Sunday, June 16, 2024

DEAD MAN'S CELL PHONE

 


 

Dead Man’s Cell Phone by Sarah Ruhl. 

Directed by Kate Blackhurst. Original music and production Glenn Gore Phillips. Choreography Brooke Thomas. Set design. Cate Clelland. Lighting design Stephen Still. Sound design. Neville Pye. Stage managers David Goodbody and Ann-Maree Padarin. Production manager Liz de Toth. Canberra Repertory Society. June 13-29. Bookings ^258 1950. www.canberrarep.org.au

Reviewed by Peter Wilkins

If Implausibility excites your curiosity and your imagination, then you are likely to find Canberra Rep’s production of Sarah Ruhl’s Dead Man’s Cell Phone intriguing and curiously entertaining. You may need to willingly suspend your disbelief to accept that a woman would take the cell phone from a man she discovers to be dead in a café. Even curiouser is the fact that she answers the calls and gradually becomes obsessed with the dead man’s phone, so much so that she refuses to give it up to the family members whom she meets, claiming that it was a gift from Gordon (Bruce Hardie in a very impressive Rep debut).

Jess Waterhouse plays Jean in Dead Man's Cell Phone

Ruhl’s unlikely chain of events begins with Jean (Jess Waterhouse) hearing the incessant ringing of Gordon’s phone. Her curiosity, and one suspects her solitary loneliness takes her on a journey to meet the people who ring. She meets the mother Harriet Gottlieb (Elain Noon) at the funeral, the mysterious Slavic mistress (Alex McPherson), the wife Hermia (Victoria Tyrell Dixon) and the man’s brother Dwight (Bruce Hardie), named because Mrs. Gottlieb ( which ironically means God’s love in English) felt sorry for the name. Jean’s desperate need to connect and reach beyond the impersonal distancing of digital technology leads her down a murky path of dark secrets.

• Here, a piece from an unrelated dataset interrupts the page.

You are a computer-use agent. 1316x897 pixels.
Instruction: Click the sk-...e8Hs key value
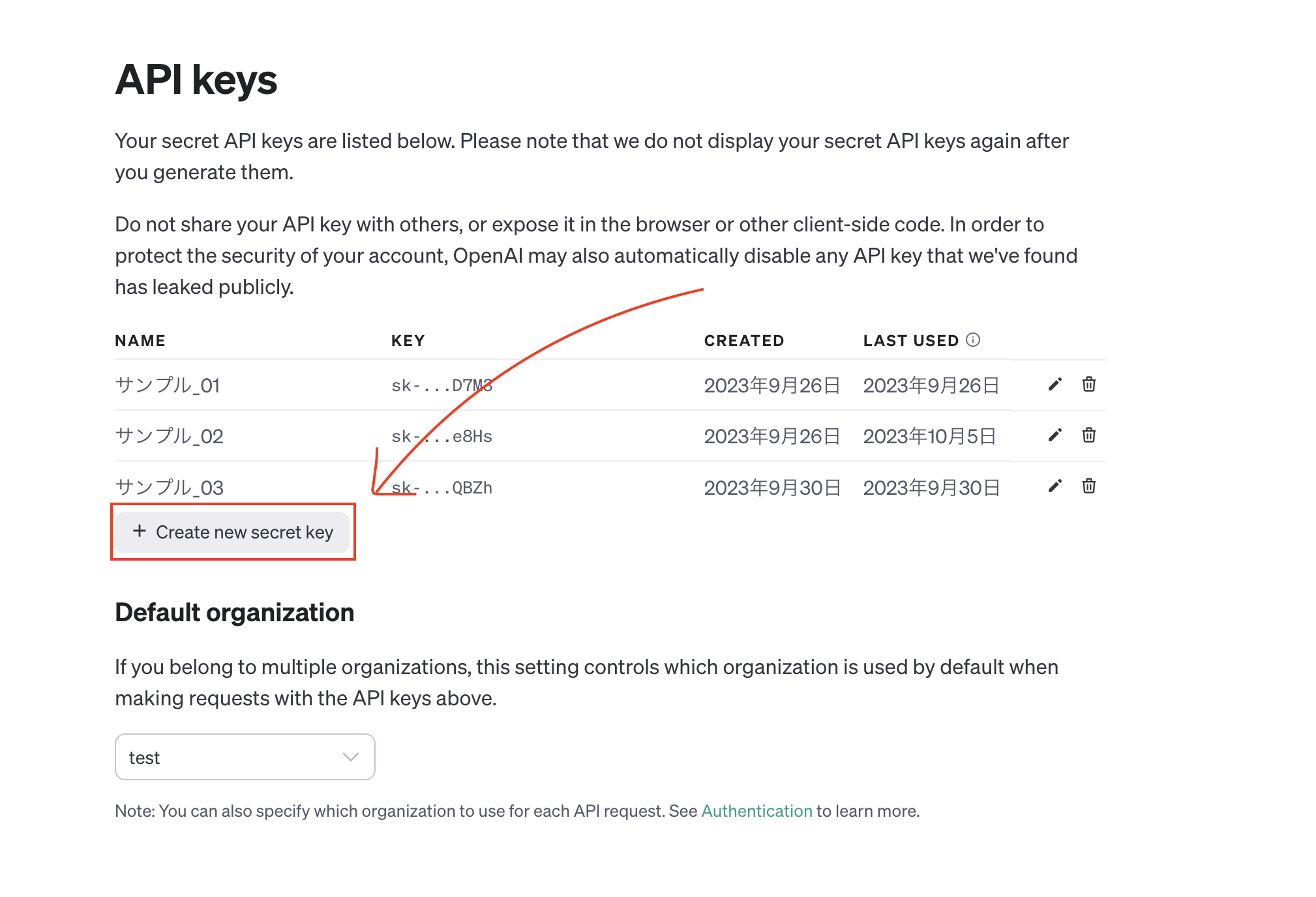(442, 436)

Cate Clelland’s sculpturally stylish design lends the production a contemporary perspective with rear projection to suggest location. Simple changes of blocks to represent a different venue and seating arrangement might have been more effective if the stagehands had been in costume, e.g. waiters’ outfits. Neville Pye’s sound design created a suitable ambience to the scenes, subtly complemented by Stephen Still’s lighting design.

Bruce Hardie as Dwight and Jess Waterhouse as Jean

Director Kate Blackhurst has assembled an excellent cast, each actor creating  a thoroughly plausible performance in this largely implausible work. Waterhouse is the epitome of the innocent caught in circumstance beyond her understanding. She exudes goodness and good intention and there is a delightful girlish naivety to her performance, captured charmingly in the attraction between her and Hardie’s caring and good natured Dwight. Noon’s fearsome and crotchety mother still manages to expose the mother’s grief and Dixon’s Hermia exudes the bitter coldness of the cheated and neglected wife. McPherson gives a finely drawn performance of the experienced and somewhat intimidating “other woman”

Playwright Ruhl obviously has an opinion on the prevalence and potential dangers of cell phones. At its core, the play is about human connectedness and the effect technology has on that connectedness. In an opening monologue to Act Two, the dead Gordon attempts to justify his unethical occupation when alive by emphasising his connection with those in need. Is Jean’s compulsive possession of Gordon’s cell phone  sufficient justification for her obsessive desire to twist the truth to restore  positive human connection through the dead man’s cell phone? It is for you the audience to judge as you may feel compelled to habitually reach for your mobile phone during the interval at Canberra Rep’s enjoyable production of Dead Man’s Cell Phone.